▶ Problem requirements
Please rewrite the part of the material below that opens with the line containing "This screenshot has height=800, width=800." and closes at the end of the material, keeping every line. Raise each x and y click coordinate by 103 and leave all other numbers unchanged.

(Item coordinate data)
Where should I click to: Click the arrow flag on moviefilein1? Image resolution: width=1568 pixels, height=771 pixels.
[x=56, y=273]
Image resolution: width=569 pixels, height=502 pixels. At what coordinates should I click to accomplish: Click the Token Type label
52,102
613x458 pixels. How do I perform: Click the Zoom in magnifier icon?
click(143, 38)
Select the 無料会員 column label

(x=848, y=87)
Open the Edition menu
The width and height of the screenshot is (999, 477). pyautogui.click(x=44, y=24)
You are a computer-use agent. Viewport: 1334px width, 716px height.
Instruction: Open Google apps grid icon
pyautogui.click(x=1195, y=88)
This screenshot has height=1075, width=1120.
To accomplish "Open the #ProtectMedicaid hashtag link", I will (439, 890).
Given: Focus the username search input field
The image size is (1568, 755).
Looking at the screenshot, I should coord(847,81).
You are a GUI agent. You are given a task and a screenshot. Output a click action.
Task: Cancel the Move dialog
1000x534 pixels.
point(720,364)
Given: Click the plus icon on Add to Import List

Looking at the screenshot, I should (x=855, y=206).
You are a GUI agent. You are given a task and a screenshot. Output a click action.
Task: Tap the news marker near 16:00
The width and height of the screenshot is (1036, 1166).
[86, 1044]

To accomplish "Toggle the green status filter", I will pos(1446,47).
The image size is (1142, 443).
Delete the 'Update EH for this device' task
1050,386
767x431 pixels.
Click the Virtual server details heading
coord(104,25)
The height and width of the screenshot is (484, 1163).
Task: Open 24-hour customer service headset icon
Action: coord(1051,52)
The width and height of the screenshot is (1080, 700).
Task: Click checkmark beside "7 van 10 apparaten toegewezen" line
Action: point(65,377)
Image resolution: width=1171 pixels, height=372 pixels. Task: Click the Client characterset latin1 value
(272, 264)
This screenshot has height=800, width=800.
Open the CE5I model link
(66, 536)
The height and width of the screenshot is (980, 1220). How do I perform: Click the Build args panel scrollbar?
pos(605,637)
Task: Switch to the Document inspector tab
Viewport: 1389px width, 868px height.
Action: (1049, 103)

▶ Task result
This screenshot has height=800, width=800.
Open the CE5I model link
(169, 639)
The height and width of the screenshot is (980, 1220). How do I perform: Click the Build args panel scrollbar?
pos(708,740)
Task: Switch to the Document inspector tab
Viewport: 1389px width, 868px height.
Action: (1152, 206)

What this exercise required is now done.